When I walked into the theater I felt excitement and hope. I was thinking how would they culminate 10 years worth of story telling in two hours? What would happen next.
A quarter way through the film, I felt, very very stressed. There was a lot of death and mayhem going on, and I was hoping for a quick resolution. My stress was only sliced by a sliver of excitement as all the characters were meeting each other.
Half Way through the film, I am just utterly stressed. I can’t talk about what happened because I don’t want to spoil it, but my bottom lip had a groove in it, from pressing my teeth into it for half a film.
3/4 of the way, and I was pretty sad, but hopeful that maybe the gang would be able to turn it around.
At the end of the film, I was angry, sad, and disappointed. It wasn’t necessarily that I didn’t enjoy the film, or didn’t think it was good. I just was not prepared for the culmination of the series in this way. I was not prepared for this film in anyway, every twist and turn hit me like a ton of bricks.
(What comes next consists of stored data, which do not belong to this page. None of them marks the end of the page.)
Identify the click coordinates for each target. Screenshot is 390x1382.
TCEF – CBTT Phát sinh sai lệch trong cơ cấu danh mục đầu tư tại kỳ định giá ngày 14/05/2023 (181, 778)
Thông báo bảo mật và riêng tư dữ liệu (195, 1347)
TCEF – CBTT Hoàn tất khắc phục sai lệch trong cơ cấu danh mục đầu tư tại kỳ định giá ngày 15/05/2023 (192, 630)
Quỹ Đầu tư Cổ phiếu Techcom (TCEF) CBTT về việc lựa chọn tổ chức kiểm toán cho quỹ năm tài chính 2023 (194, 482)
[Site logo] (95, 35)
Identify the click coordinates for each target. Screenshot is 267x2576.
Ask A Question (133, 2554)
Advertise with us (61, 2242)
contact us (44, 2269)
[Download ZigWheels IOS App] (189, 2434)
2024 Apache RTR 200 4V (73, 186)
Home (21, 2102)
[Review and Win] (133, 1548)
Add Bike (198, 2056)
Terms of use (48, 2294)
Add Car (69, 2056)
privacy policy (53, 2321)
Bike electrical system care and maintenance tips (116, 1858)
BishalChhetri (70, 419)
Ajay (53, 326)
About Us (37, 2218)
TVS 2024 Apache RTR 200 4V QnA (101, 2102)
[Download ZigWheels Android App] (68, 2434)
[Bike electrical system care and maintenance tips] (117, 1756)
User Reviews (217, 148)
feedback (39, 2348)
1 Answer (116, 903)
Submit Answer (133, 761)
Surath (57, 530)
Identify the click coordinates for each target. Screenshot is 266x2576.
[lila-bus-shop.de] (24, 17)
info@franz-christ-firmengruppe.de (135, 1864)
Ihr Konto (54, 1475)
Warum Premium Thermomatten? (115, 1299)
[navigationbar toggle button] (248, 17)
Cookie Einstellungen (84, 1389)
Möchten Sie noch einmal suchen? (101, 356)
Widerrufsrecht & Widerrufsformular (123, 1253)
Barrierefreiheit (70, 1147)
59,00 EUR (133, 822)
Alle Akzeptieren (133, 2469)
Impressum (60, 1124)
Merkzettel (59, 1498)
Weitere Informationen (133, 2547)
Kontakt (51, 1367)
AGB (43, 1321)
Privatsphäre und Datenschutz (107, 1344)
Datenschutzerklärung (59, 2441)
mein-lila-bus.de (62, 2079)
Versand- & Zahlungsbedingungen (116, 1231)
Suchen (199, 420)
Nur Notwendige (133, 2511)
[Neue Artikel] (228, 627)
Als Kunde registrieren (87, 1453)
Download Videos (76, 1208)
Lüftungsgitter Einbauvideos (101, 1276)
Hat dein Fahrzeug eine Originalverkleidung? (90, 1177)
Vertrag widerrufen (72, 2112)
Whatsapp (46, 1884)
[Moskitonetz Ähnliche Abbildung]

I must say that this film should have made me cry, but I was too angry to cry. Once I actually started processing what had happened, I cried a little, but not as much as I expected.
Despite the downward dip in my emotions towards the end, Infinity War kept me enthralled the entire time. I was on the edge of my seat, biting my lip, and my nails, and the popcorn, because all the craziness was making me so concerned for what was going to happen in the film.